• [ESERCIZI PROPOSTI]
1. Rispondi alle domande seguenti in base all'articolo sul cambio sterlina-dollaro.
(a) Quale banca ha condotto il sondaggio tra i gestori di fondi?
(b) In quale giorno il presidente Trump ha firmato il Big, Beautiful Bill?
(c) A quanto ammontano i tagli fiscali previsti dal disegno di legge?
2. Copia dall'articolo sul cambio sterlina-dollaro il passo che inizia con "Il dollaro è" e termina con "elezioni presidenziali statunitensi.".

• [ESTRATTO SCELTO]
Per un movimento significativo di una qualsiasi coppia di valute non è necessariamente vero che “il tango si balla in due” e questo è particolarmente vero per il cambio sterlina-dollaro negli ultimi tempi. Una breve analisi dei dati economici del Regno Unito rivela una situazione fiscale disastrosa, una crescita che continua a essere fiacca, una produttività bassa.
Questo insieme di dati, unitamente alla debolezza più generale della sterlina misurata dall’indice Deutsche Bank GBP Trade-Weighted, indica piuttosto un indebolimento del dollaro che un improbabile rafforzamento della sterlina. Sul fronte del dollaro, vi sono due fattori molto convincenti che spiegano la recente debolezza della valuta. Il primo è l’imprevedibilità e il caos che circondano il “Liberation Day” del presidente Trump e le sue conseguenze. Un autorevole sondaggio condotto da Bank of America tra i gestori di fondi ha recentemente rivelato che gli investitori professionali detengono la percentuale più bassa di dollari degli ultimi vent’anni, insieme all’esposizione più bassa in generale agli asset USA.
Il secondo fattore alla base della debolezza del dollaro è l’enorme impegno di indebitamento degli Stati Uniti per finanziare un deficit di bilancio pari al 6,3%* del prodotto interno lordo (PIL), un livello più tipicamente associato a crisi economiche in piena regola come quella del 2008 e durante la pandemia di Covid-19. Il cosiddetto Big, Beautiful Bill, approvato dal Congresso e firmato dal presidente Trump il 4 luglio, servirà solo ad aumentare il deficit e a seminare dubbi tra gli investitori sull’affidabilità degli Stati Uniti come destinazione per i loro capitali.
Il disegno di legge prevede tagli fiscali per 4.500 miliardi di dollari, ma solo 1.500 miliardi* di tagli alla spesa. Non sorprende quindi che il recente andamento dei prezzi sul mercato dei Treasury a lungo termine, solitamente poco movimentato ma indicativo, abbia rivelato una certa riluttanza da parte dei finanziatori ad acquistare il debito statunitense. I rendimenti dei Treasury a 30 anni si attestano ora a oltre il 5%, contro poco meno del 4%* di metà settembre scorso, segnalando un aumento del costo del denaro.
Il dollaro è sempre stato un indicatore della fiducia nell’economia e nella governance del Paese, ma quest’anno sta in gran parte venendo meno al suo ruolo di bene rifugio dai rischi elevati. Il ripristino di tale funzione richiederebbe probabilmente un livello di calma e prevedibilità da parte di Washington che sembra difficile da raggiungere prima del novembre 2028, data delle prossime elezioni presidenziali statunitensi.

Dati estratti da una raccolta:
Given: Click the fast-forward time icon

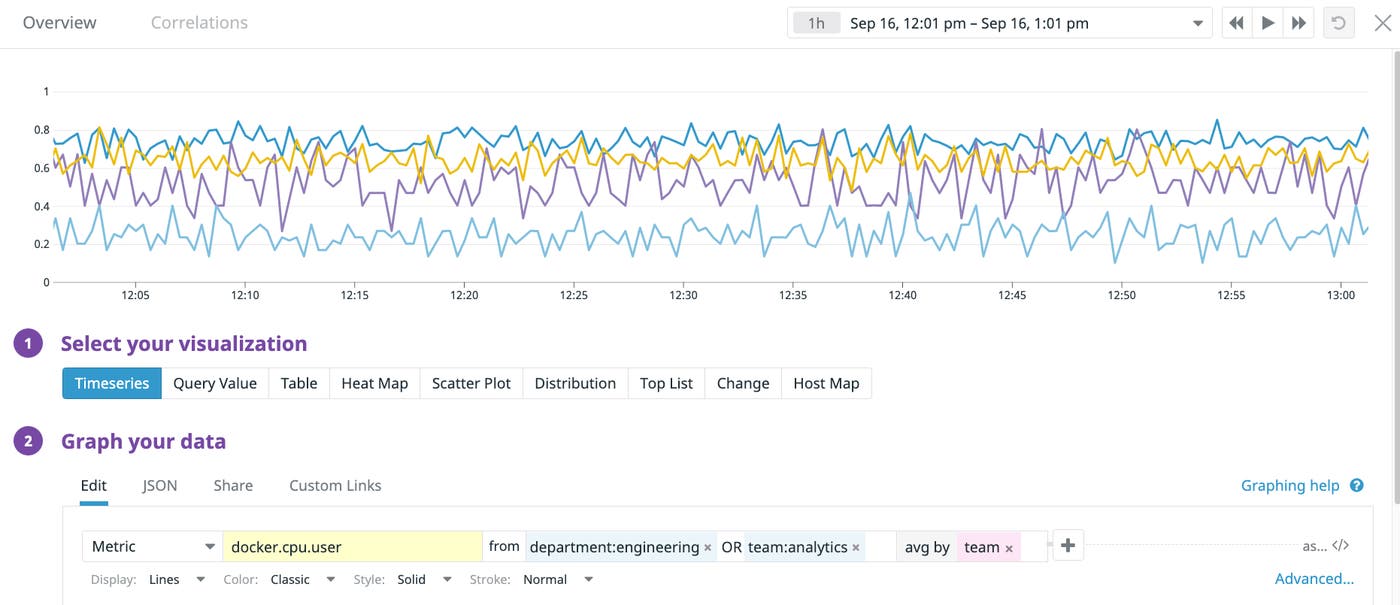Looking at the screenshot, I should click(x=1298, y=21).
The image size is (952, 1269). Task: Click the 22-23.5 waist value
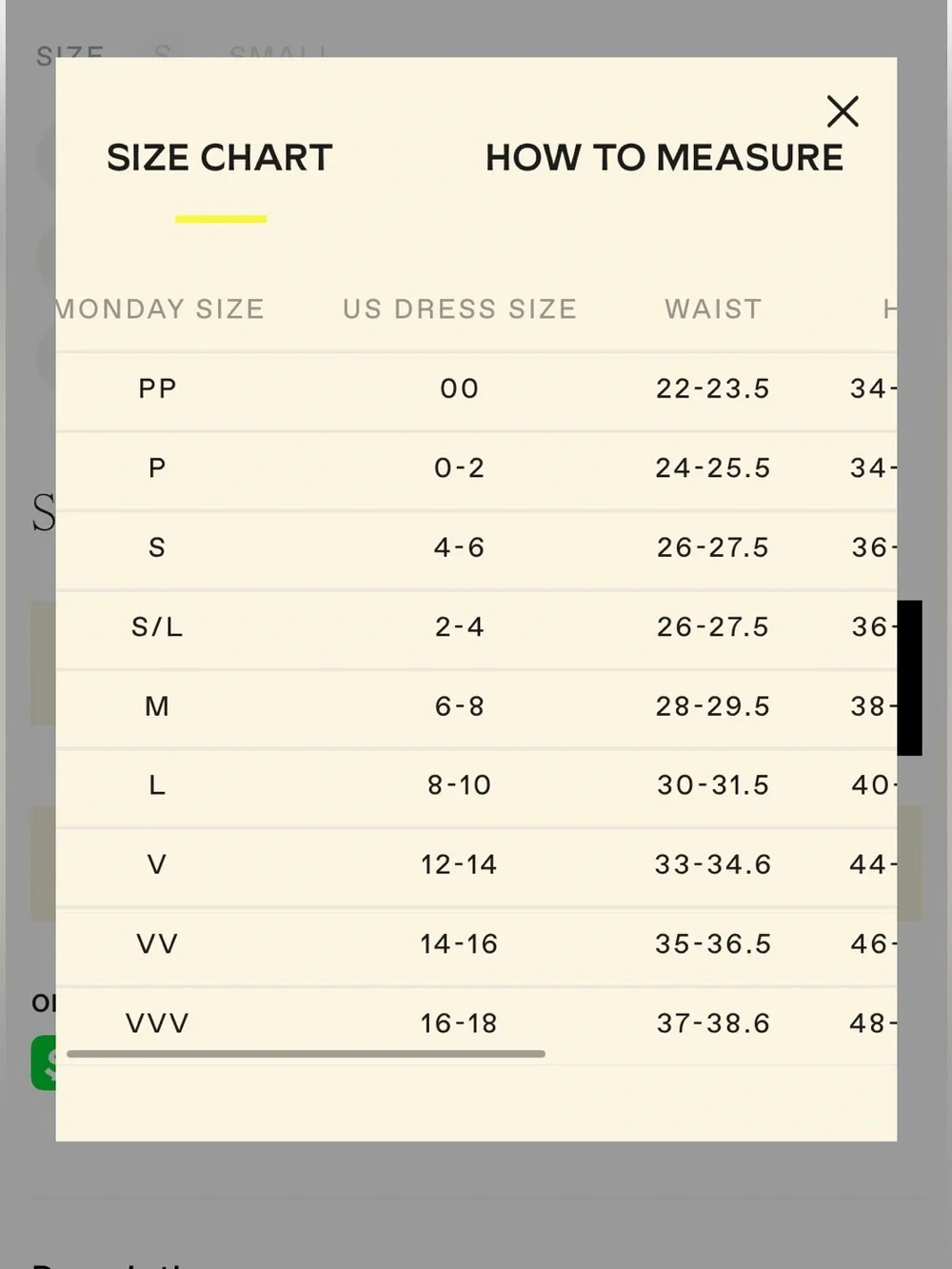click(712, 388)
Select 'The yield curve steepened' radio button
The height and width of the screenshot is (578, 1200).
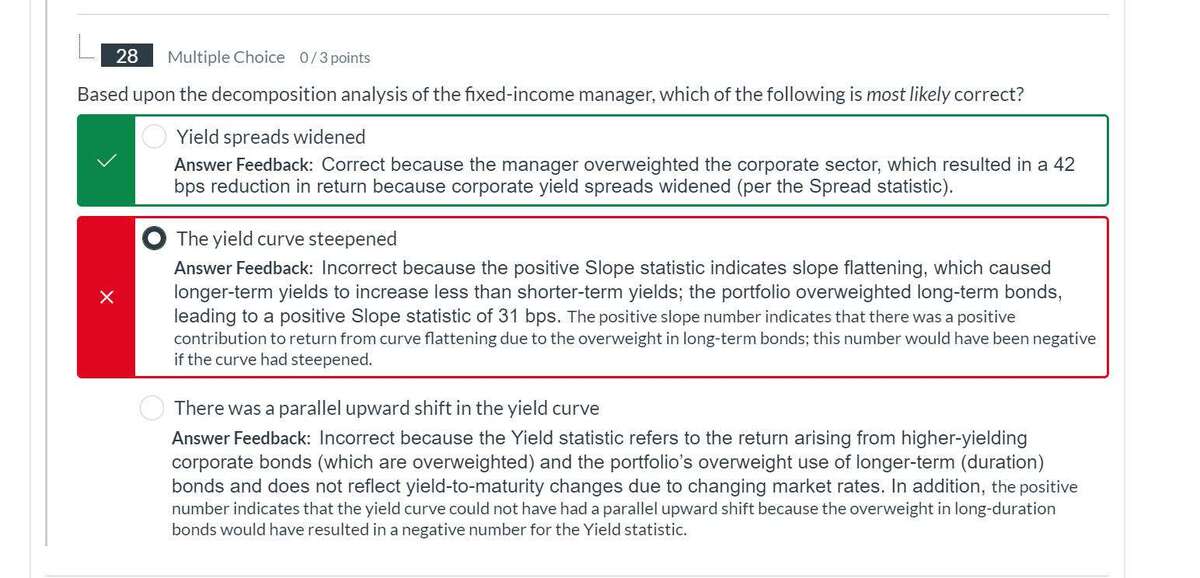click(154, 238)
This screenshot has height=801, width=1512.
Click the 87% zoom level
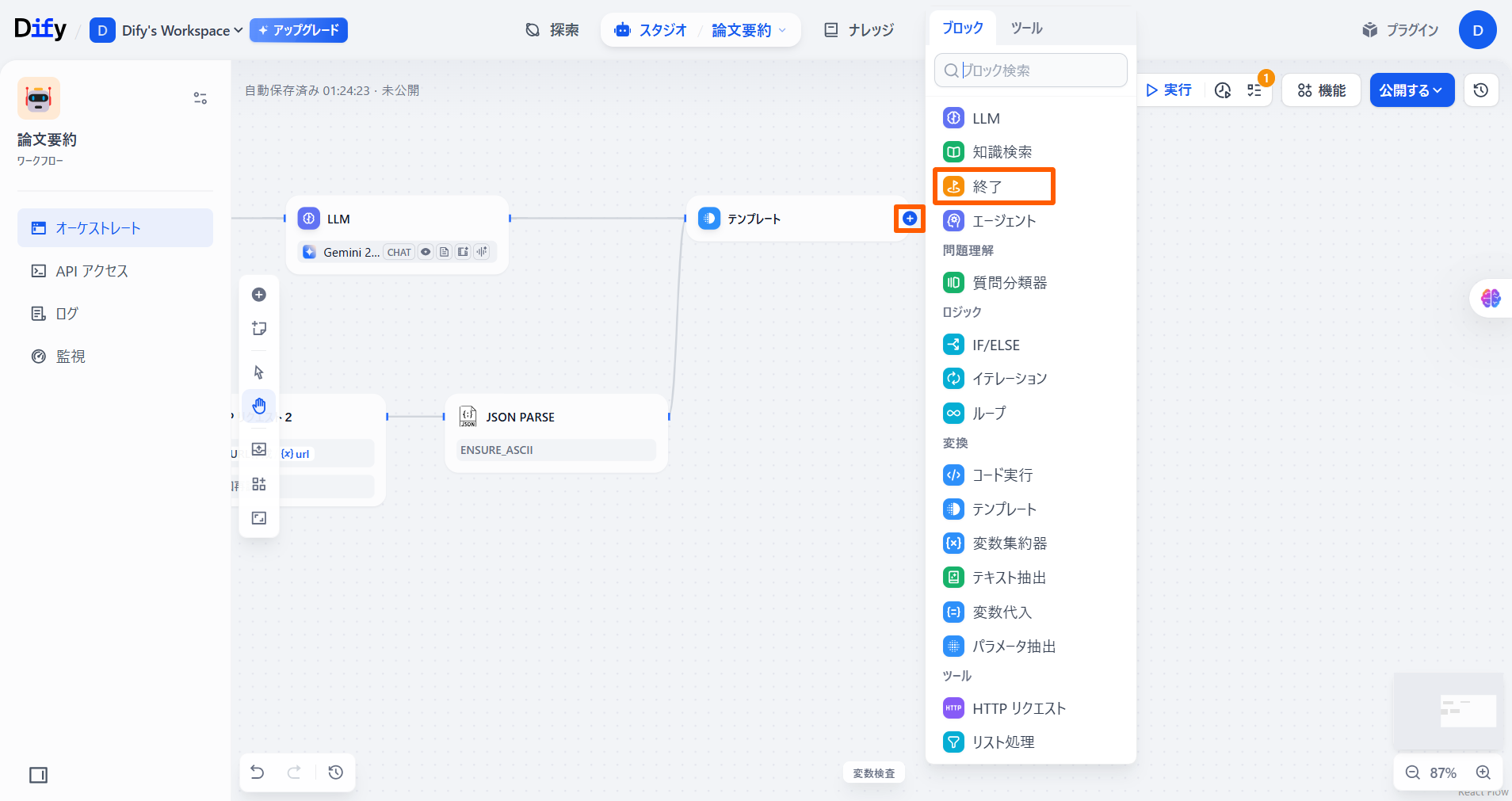coord(1442,772)
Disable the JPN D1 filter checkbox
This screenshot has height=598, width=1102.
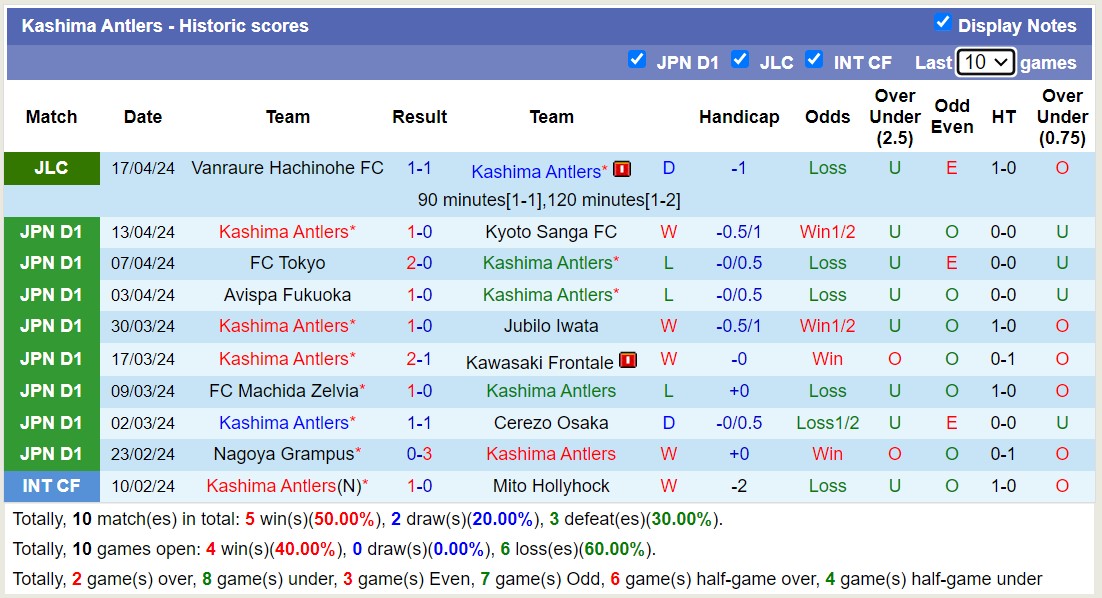[x=637, y=60]
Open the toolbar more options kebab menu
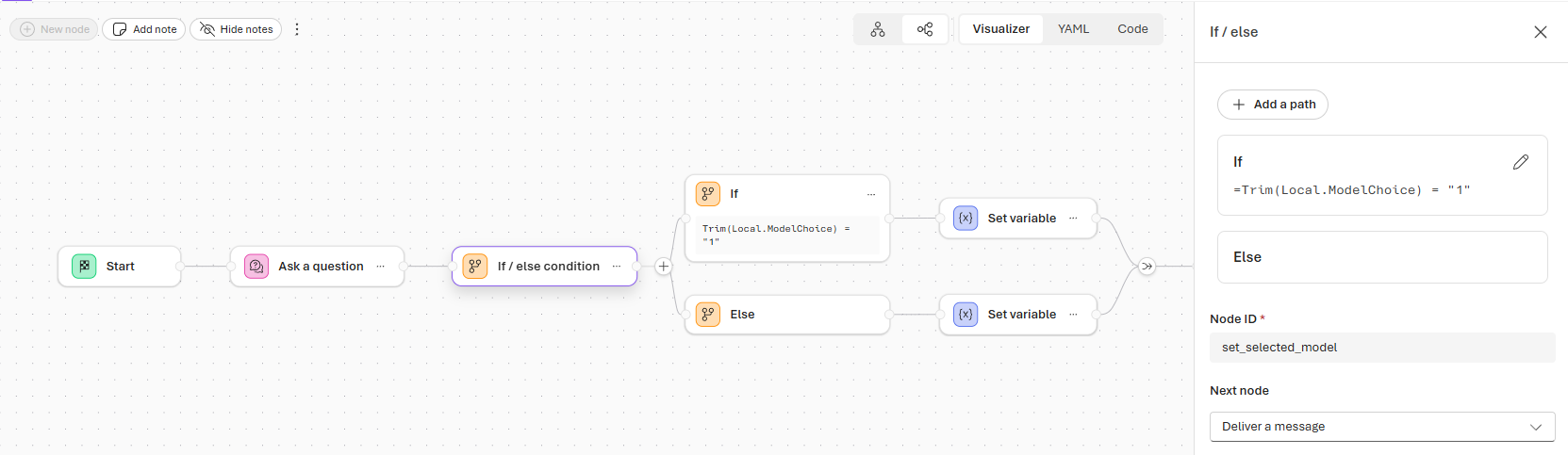Viewport: 1568px width, 455px height. click(297, 29)
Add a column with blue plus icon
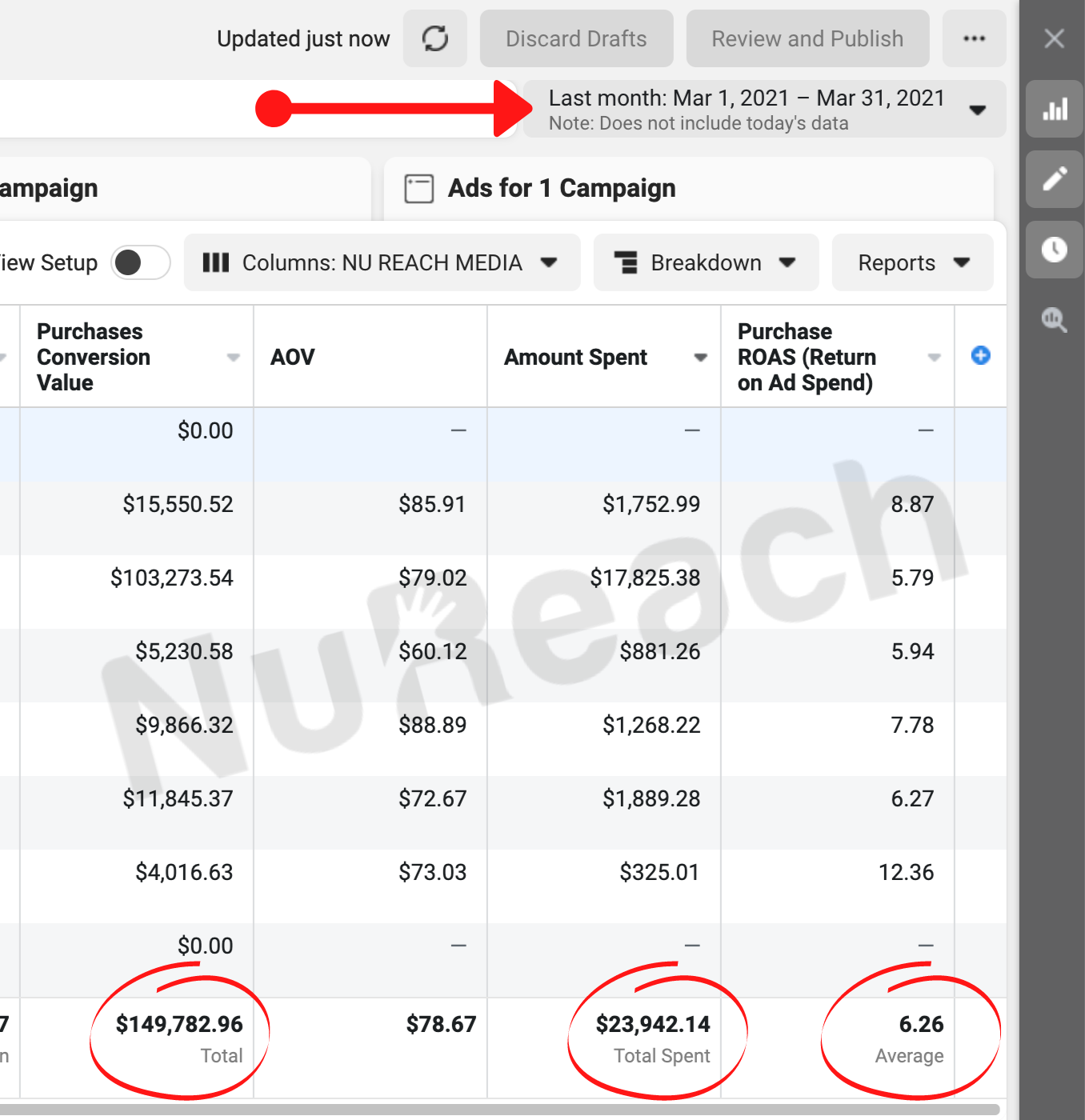 coord(980,355)

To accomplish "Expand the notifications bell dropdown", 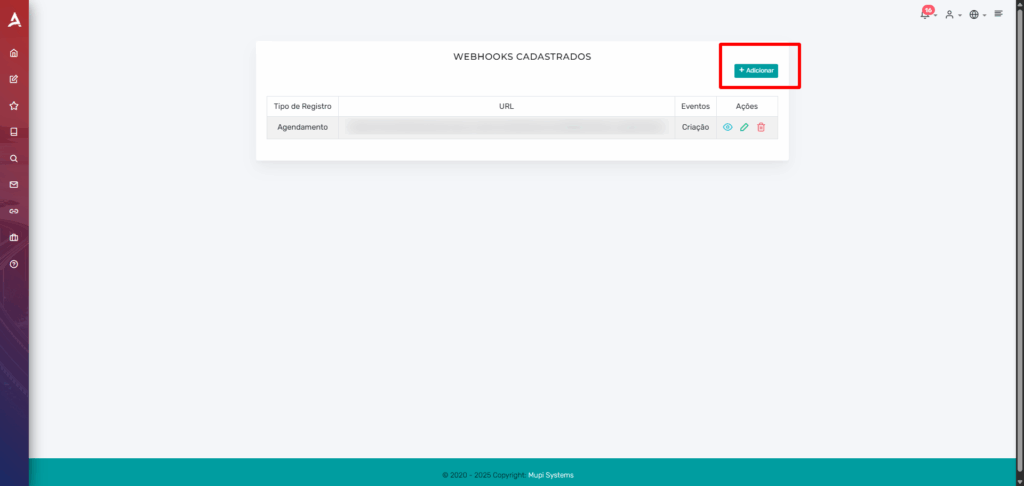I will point(928,13).
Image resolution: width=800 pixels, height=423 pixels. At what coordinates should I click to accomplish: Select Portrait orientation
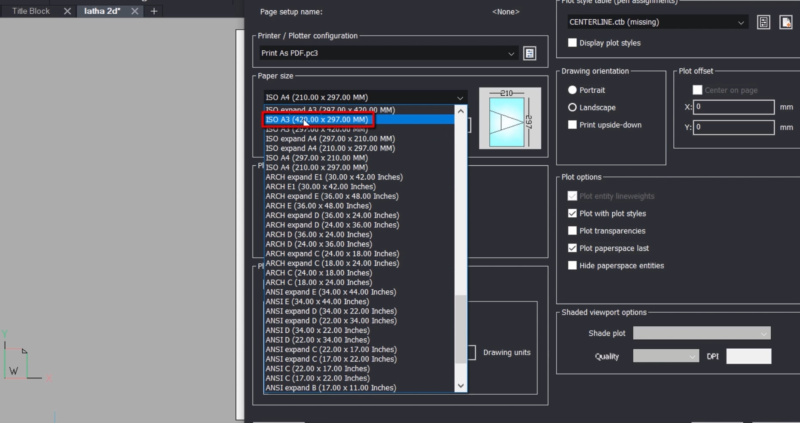pyautogui.click(x=572, y=89)
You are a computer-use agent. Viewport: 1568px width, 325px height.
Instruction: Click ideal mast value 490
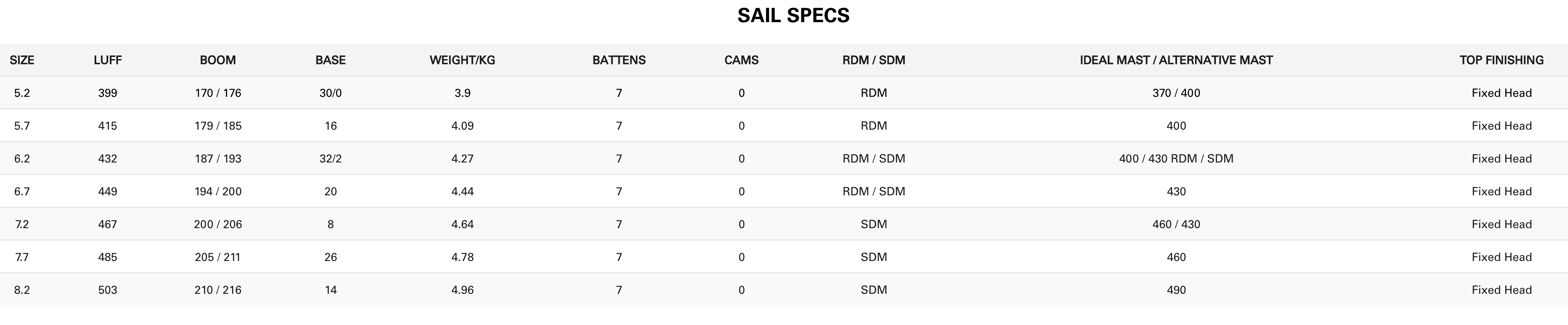[x=1176, y=290]
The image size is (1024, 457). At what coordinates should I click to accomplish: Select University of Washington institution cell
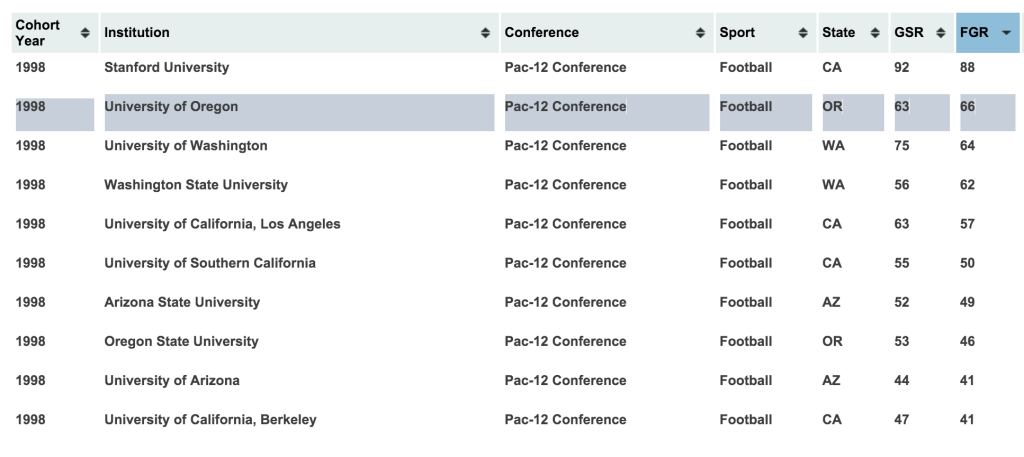tap(185, 146)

• [SOLUZIONI]
1.
(a) Bank of America.
(b) Il 4 luglio.
(c) 4.500 miliardi di dollari.

2.
Il dollaro è sempre stato un indicatore della fiducia nell’economia e nella governance del Paese, ma quest’anno sta in gran parte venendo meno al suo ruolo di bene rifugio dai rischi elevati. Il ripristino di tale funzione richiederebbe probabilmente un livello di calma e prevedibilità da parte di Washington che sembra difficile da raggiungere prima del novembre 2028, data delle prossime elezioni presidenziali statunitensi.